21 de novembro de 2024

A recente aprovação do novo empreendimento do Grupo Zaffari no Menino Deus, Porto Alegre, gerou reações variadas, especialmente entre alguns grupos de moradores contrários a mudanças urbanas na região e ativistas NIMBY da internet. Contudo, muitas dessas críticas baseiam-se em interpretações limitadas e, por vezes, informações imprecisas sobre o projeto e seus potenciais benefícios para a cidade.

O projeto ocupa um terreno de aproximadamente 30.000 m², atualmente vazio, em uma área privilegiada e bem servida por infraestrutura consolidada e serviços distribuídos. Este é um dos terrenos mais estratégicos e valiosos de Porto Alegre, mas encontra-se subutilizado, deixando de gerar contribuições significativas para a região.

Manter o terreno vazio e subutilizado não apenas reforça uma sensação de insegurança entre os moradores locais, mas também representa um desperdício de potencial urbano. A ausência de habitações em um ponto estratégico da cidade faz com que pessoas que poderiam morar no Menino Deus busquem alternativas mais distantes e com menos infraestrutura, aumentando desnecessariamente os deslocamentos diários e as emissões de poluentes, o que agrava os desafios de mobilidade e o impacto ambiental da cidade.

Terreno do novo empreendimento. Foto: Google Earth

O empreendimento no Menino Deus trará uma série de benefícios para Porto Alegre. Em primeiro lugar, aumentará a oferta de moradias em uma área de alta demanda, o que contribui para a redução da pressão sobre os preços imobiliários e amplia as oportunidades para novos compradores e para os atuais residentes. Em uma cidade onde a oferta de moradia acessível e bem localizada é escassa, a criação de novos apartamentos é um impulso necessário.

Ainda que os novos apartamentos tenham um perfil de mercado elevado devido à localização privilegiada, o projeto contribui positivamente para o mercado habitacional em geral. Os novos moradores, migrando de outras regiões da cidade, deixarão seus imóveis anteriores disponíveis para venda ou locação, criando um efeito em cadeia que amplia a oferta de imóveis seminovos, atendendo diversas faixas de renda e equilibrando a oferta habitacional em diferentes segmentos.

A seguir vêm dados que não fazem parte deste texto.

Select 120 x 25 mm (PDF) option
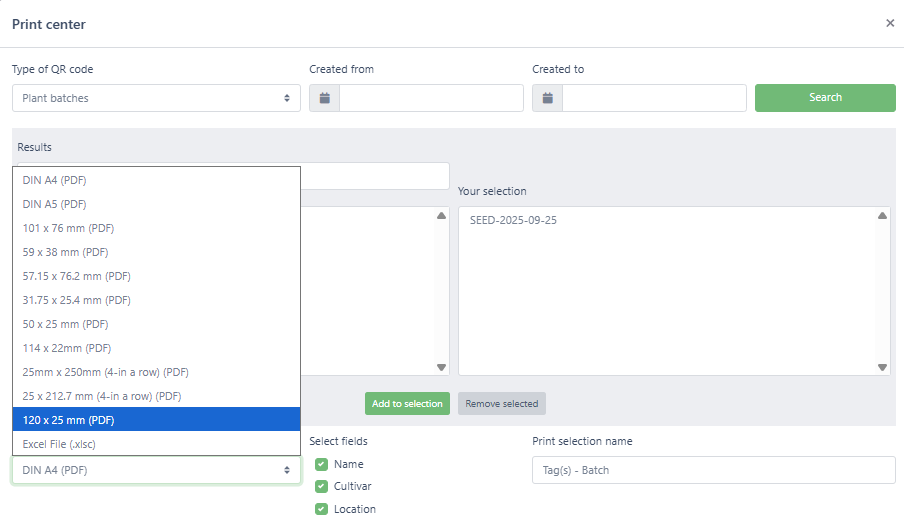904x515 pixels. click(156, 420)
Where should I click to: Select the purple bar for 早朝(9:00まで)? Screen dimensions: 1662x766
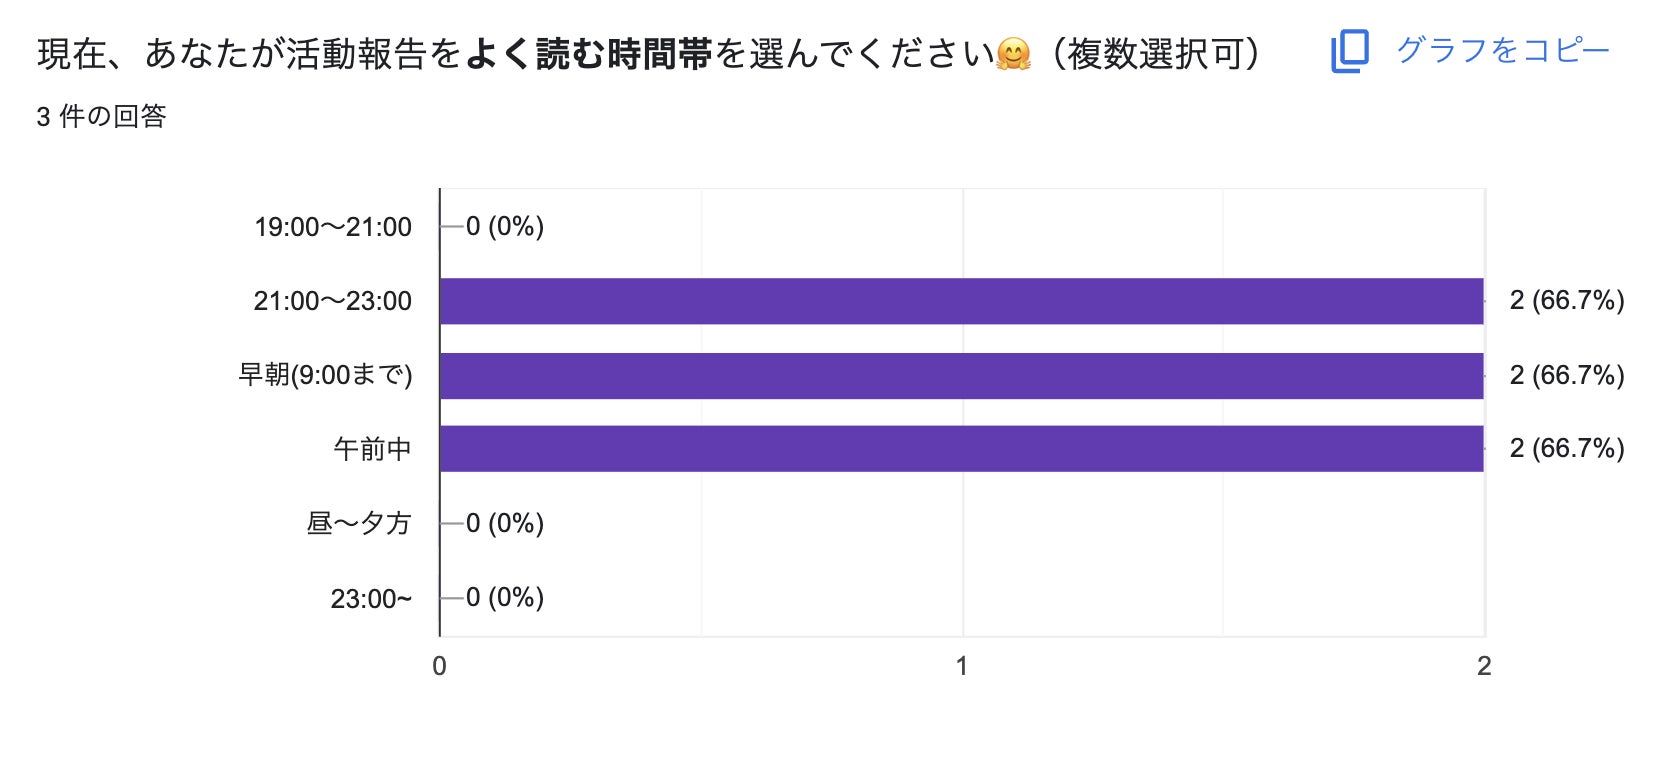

Projeto do novo empreendimento. Imagem: ZBL Arquitetura/Smamus Porto Alegre

Leia mais: Ceticismo em relação à oferta de moradia

Respeito ao Plano Diretor

Ao contrário do que algumas fontes afirmaram, o empreendimento respeita integralmente o Plano Diretor de Porto Alegre. Todo o potencial construtivo utilizado está em conformidade com os limites previamente estabelecidos, sem exceder um único metro quadrado além do permitido por lei. O terreno possui pouco mais de 29.000 m², e o potencial construtivo básico da região é de 1,9X, podendo chegar a 3X com a compra de outorga onerosa — isso para áreas adensáveis. Em termos de áreas totais, o potencial poderia alcançar cerca de 150.000 m² construídos.

Sobre a altura das torres, no Art. 115 o Plano Diretor prevê flexibilização, desde que os estudos técnicos necessários sejam apresentados, como o Estudo de Viabilidade Urbanística (EVU).

Impacto visual e ambiental

Preocupações pontuais quanto à altura, como sombra, bloqueio de ventos e impacto na vegetação foram levantadas por alguns vizinhos e críticos do empreendimento. No entanto, vale ressaltar que a altura adicional permite torres mais esbeltas e uma menor taxa de ocupação do solo. Se o empreendimento ficasse dentro da altura limite padrão do Plano Diretor, de 52 metros, provavelmente geraria muito mais impacto e sombra nos vizinhos. Ao distribuir a construção verticalmente, o projeto diminui sua taxa de ocupação e proporciona uma volumetria mais leve para o ambiente urbano.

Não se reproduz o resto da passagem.